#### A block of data
— START —

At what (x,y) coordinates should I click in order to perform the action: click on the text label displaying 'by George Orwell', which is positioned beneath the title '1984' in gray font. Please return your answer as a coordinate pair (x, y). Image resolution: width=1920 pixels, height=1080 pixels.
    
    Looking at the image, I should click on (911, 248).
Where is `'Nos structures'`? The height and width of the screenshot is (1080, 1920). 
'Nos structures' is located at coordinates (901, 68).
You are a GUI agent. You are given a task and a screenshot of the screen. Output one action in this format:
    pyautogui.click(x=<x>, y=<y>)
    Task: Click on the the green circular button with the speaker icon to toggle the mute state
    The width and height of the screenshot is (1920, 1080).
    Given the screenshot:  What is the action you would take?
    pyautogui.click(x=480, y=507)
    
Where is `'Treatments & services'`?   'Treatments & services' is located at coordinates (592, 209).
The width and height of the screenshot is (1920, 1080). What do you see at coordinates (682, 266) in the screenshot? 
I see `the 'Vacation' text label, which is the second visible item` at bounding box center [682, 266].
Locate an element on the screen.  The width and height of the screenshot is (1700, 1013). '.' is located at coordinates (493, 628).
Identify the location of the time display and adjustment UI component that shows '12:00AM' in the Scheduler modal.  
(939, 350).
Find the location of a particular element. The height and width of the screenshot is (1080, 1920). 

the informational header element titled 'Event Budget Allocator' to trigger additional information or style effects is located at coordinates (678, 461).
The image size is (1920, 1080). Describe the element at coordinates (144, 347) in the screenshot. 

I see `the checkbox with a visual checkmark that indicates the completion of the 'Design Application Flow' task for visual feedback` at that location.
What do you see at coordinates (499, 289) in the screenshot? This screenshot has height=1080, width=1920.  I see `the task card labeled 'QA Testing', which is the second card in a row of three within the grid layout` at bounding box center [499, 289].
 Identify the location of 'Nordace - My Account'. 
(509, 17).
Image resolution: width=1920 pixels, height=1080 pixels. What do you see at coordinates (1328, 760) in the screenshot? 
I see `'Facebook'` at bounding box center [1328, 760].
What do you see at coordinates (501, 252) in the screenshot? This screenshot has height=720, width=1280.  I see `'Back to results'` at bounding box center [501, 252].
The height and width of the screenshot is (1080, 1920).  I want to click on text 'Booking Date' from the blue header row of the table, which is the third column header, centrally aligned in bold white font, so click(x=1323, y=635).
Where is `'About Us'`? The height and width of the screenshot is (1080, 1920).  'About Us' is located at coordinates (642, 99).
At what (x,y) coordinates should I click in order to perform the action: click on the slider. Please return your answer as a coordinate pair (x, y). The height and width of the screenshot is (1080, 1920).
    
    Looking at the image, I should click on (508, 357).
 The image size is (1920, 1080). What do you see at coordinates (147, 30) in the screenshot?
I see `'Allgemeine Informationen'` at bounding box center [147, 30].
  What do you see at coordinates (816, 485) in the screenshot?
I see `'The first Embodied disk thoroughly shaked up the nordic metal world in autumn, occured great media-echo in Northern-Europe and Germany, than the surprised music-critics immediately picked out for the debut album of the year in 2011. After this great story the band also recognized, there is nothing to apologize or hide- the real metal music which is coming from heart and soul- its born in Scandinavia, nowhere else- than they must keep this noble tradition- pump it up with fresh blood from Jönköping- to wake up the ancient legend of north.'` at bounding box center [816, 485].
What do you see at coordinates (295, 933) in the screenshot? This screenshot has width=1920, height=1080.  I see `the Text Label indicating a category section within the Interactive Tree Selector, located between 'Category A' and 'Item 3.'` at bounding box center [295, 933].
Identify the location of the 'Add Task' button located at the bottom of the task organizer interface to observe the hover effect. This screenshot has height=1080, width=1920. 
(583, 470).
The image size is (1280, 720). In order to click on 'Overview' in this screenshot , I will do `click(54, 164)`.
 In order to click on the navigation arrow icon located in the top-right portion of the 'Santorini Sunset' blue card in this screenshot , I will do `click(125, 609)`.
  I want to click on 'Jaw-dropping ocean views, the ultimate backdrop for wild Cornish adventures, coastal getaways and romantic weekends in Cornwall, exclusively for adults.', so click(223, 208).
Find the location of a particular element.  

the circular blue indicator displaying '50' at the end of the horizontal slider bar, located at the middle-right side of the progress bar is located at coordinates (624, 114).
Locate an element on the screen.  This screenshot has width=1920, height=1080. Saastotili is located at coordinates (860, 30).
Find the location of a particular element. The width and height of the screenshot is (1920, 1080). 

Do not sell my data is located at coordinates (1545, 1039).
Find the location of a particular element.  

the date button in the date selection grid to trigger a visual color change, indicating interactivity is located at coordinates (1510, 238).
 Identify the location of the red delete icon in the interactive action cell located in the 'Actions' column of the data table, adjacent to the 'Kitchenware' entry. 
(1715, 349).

— END —

#### Requirement
Present all the rows above as a numbered list, dropping any blank lines.

#### Result of the exercise
1. At what (x,y) coordinates should I click in order to perform the action: click on the text label displaying 'by George Orwell', which is positioned beneath the title '1984' in gray font. Please return your answer as a coordinate pair (x, y). Image resolution: width=1920 pixels, height=1080 pixels.
2.     Looking at the image, I should click on (911, 248).
3. Where is `'Nos structures'`? The height and width of the screenshot is (1080, 1920). 
4. 'Nos structures' is located at coordinates (901, 68).
5. You are a GUI agent. You are given a task and a screenshot of the screen. Output one action in this format:
6.     pyautogui.click(x=<x>, y=<y>)
7.     Task: Click on the the green circular button with the speaker icon to toggle the mute state
8.     The width and height of the screenshot is (1920, 1080).
9.     Given the screenshot:  What is the action you would take?
10.     pyautogui.click(x=480, y=507)
11. Where is `'Treatments & services'`?   'Treatments & services' is located at coordinates (592, 209).
12. The width and height of the screenshot is (1920, 1080). What do you see at coordinates (682, 266) in the screenshot? 
13. I see `the 'Vacation' text label, which is the second visible item` at bounding box center [682, 266].
14. Locate an element on the screen.  The width and height of the screenshot is (1700, 1013). '.' is located at coordinates (493, 628).
15. Identify the location of the time display and adjustment UI component that shows '12:00AM' in the Scheduler modal.  
16. (939, 350).
17. Find the location of a particular element. The height and width of the screenshot is (1080, 1920). 
18. the informational header element titled 'Event Budget Allocator' to trigger additional information or style effects is located at coordinates (678, 461).
19. The image size is (1920, 1080). Describe the element at coordinates (144, 347) in the screenshot. 
20. I see `the checkbox with a visual checkmark that indicates the completion of the 'Design Application Flow' task for visual feedback` at that location.
21. What do you see at coordinates (499, 289) in the screenshot? This screenshot has height=1080, width=1920.  I see `the task card labeled 'QA Testing', which is the second card in a row of three within the grid layout` at bounding box center [499, 289].
22.  Identify the location of 'Nordace - My Account'. 
23. (509, 17).
24. Image resolution: width=1920 pixels, height=1080 pixels. What do you see at coordinates (1328, 760) in the screenshot? 
25. I see `'Facebook'` at bounding box center [1328, 760].
26. What do you see at coordinates (501, 252) in the screenshot? This screenshot has height=720, width=1280.  I see `'Back to results'` at bounding box center [501, 252].
27. The height and width of the screenshot is (1080, 1920).  I want to click on text 'Booking Date' from the blue header row of the table, which is the third column header, centrally aligned in bold white font, so click(x=1323, y=635).
28. Where is `'About Us'`? The height and width of the screenshot is (1080, 1920).  'About Us' is located at coordinates (642, 99).
29. At what (x,y) coordinates should I click in order to perform the action: click on the slider. Please return your answer as a coordinate pair (x, y). The height and width of the screenshot is (1080, 1920).
30.     Looking at the image, I should click on (508, 357).
31.  The image size is (1920, 1080). What do you see at coordinates (147, 30) in the screenshot?
32. I see `'Allgemeine Informationen'` at bounding box center [147, 30].
33.   What do you see at coordinates (816, 485) in the screenshot?
34. I see `'The first Embodied disk thoroughly shaked up the nordic metal world in autumn, occured great media-echo in Northern-Europe and Germany, than the surprised music-critics immediately picked out for the debut album of the year in 2011. After this great story the band also recognized, there is nothing to apologize or hide- the real metal music which is coming from heart and soul- its born in Scandinavia, nowhere else- than they must keep this noble tradition- pump it up with fresh blood from Jönköping- to wake up the ancient legend of north.'` at bounding box center [816, 485].
35. What do you see at coordinates (295, 933) in the screenshot? This screenshot has width=1920, height=1080.  I see `the Text Label indicating a category section within the Interactive Tree Selector, located between 'Category A' and 'Item 3.'` at bounding box center [295, 933].
36. Identify the location of the 'Add Task' button located at the bottom of the task organizer interface to observe the hover effect. This screenshot has height=1080, width=1920. 
37. (583, 470).
38. The image size is (1280, 720). In order to click on 'Overview' in this screenshot , I will do `click(54, 164)`.
39.  In order to click on the navigation arrow icon located in the top-right portion of the 'Santorini Sunset' blue card in this screenshot , I will do `click(125, 609)`.
40.   I want to click on 'Jaw-dropping ocean views, the ultimate backdrop for wild Cornish adventures, coastal getaways and romantic weekends in Cornwall, exclusively for adults.', so click(223, 208).
41. Find the location of a particular element.  
42. the circular blue indicator displaying '50' at the end of the horizontal slider bar, located at the middle-right side of the progress bar is located at coordinates (624, 114).
43. Locate an element on the screen.  This screenshot has width=1920, height=1080. Saastotili is located at coordinates (860, 30).
44. Find the location of a particular element. The width and height of the screenshot is (1920, 1080). 
45. Do not sell my data is located at coordinates (1545, 1039).
46. Find the location of a particular element.  
47. the date button in the date selection grid to trigger a visual color change, indicating interactivity is located at coordinates (1510, 238).
48.  Identify the location of the red delete icon in the interactive action cell located in the 'Actions' column of the data table, adjacent to the 'Kitchenware' entry. 
49. (1715, 349).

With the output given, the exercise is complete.